If you’re starting a new campaign choosing between creating a journey or playbook can be daunting.
We’re here today to solidify your grasp on both journeys and playbooks. We explore each campaign separately, discuss their differences and even provide a few use cases. By the end of this article you’ll be in a much better position to choose the campaign type that is best suited to your goals.
Playbook campaigns help you automate messages at a regular cadence in order to nudge your customers to take action across the customer lifecycle. In a playbook, you can keep adding messages in, and it will continue to roll through when customers or leads qualify to enter. For example if you are running a nurture playbook, you might want to add in a new message that relates to new blog content you publish.
According to CEO and Co-founder Mike Sharkey,
The beauty of a playbook is that you can just add messages like a Spotify playlist of things that you want [customers] to do, to nudge them towards a point of value in your onboarding.

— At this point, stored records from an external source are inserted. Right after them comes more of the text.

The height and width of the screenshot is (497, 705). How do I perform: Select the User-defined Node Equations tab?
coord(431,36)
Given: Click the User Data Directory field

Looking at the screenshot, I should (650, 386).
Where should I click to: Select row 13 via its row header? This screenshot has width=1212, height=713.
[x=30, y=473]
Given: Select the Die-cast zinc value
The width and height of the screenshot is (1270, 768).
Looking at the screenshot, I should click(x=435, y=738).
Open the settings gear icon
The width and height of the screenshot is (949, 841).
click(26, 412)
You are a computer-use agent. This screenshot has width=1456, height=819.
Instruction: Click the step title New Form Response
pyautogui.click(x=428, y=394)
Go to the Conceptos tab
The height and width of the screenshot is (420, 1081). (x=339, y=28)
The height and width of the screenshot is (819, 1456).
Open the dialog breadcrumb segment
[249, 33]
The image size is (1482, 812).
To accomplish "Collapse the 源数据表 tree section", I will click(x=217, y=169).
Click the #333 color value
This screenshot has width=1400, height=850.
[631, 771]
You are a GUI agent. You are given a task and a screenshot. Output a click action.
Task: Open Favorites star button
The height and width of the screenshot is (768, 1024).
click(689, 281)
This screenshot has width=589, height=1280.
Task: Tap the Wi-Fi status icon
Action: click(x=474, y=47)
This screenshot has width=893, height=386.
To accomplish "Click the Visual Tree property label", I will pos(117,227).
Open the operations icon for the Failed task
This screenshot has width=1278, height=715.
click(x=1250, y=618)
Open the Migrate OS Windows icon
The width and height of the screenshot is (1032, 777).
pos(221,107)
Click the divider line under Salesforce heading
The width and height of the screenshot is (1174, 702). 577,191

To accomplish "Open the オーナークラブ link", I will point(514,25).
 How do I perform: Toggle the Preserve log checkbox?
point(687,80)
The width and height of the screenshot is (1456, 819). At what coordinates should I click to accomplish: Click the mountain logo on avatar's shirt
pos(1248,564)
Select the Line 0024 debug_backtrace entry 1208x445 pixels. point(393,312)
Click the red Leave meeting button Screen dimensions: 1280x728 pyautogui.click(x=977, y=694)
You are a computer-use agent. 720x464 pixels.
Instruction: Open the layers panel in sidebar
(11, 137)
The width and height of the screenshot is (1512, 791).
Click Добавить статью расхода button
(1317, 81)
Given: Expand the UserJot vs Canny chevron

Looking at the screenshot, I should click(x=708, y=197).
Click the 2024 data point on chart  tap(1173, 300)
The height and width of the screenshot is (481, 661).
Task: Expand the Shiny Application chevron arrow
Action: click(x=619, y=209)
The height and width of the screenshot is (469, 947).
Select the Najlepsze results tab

To enter the playbook, the person would have to meet the specific criteria you set. Then, when creating your emails, you can put in place extra direction as to who receives the email, if the email expires or how often a customer can receive the message.
If the person satisfies the criteria, you can choose to enter them multiple times where relevant. For example, say the visitor enters the playbook after they abandoned their cart. After taking action from one of the triggered emails and purchasing the product they will exit from the playbook. Then if the next week they abandon their cart again, they will re-enter the same playbook.
They will exit the playbook by either taking the required action, or after receiving all the messages.
Messages in playbooks are intended to be sent at a regular cadence. The cadence is like a heartbeat, designed to keep your audience engaged by sending regular messages. This makes playbooks a great choice to use for nurture campaigns or for users who have started a free trial. For example, a free trial playbook could look like this, with emails sent every 3 days:
Welcome (Welcome them to the trial)
Tips to get started (Encourage engagement)
Halfway progress report (Summarize their activity so far)
Not long left (Remind them their trial will end soon)
Second last day of trial (Remind them their trial ends tomorrow)
Exclusive coupon and FAQs answered (Increase the likelihood of conversion)
Feedback (Ask them for feedback if they didn’t subscribe)
For more examples of playbooks visit our sales playbook blog
Ortto’s journey campaigns allow you to configure a complex flow of actions to your customers either immediately or scheduled for a later point in time.
Journeys cater to omnichannel marketing where you are able to utilize emails, SMS messages and pop-ups into your journey. It can also go beyond customer communications to automate other activities like Slack notifications, update records, and even split the customer journey if two different routes could be taken. For example if a customer does or doesn’t take an action, it will send them down different customer workflows.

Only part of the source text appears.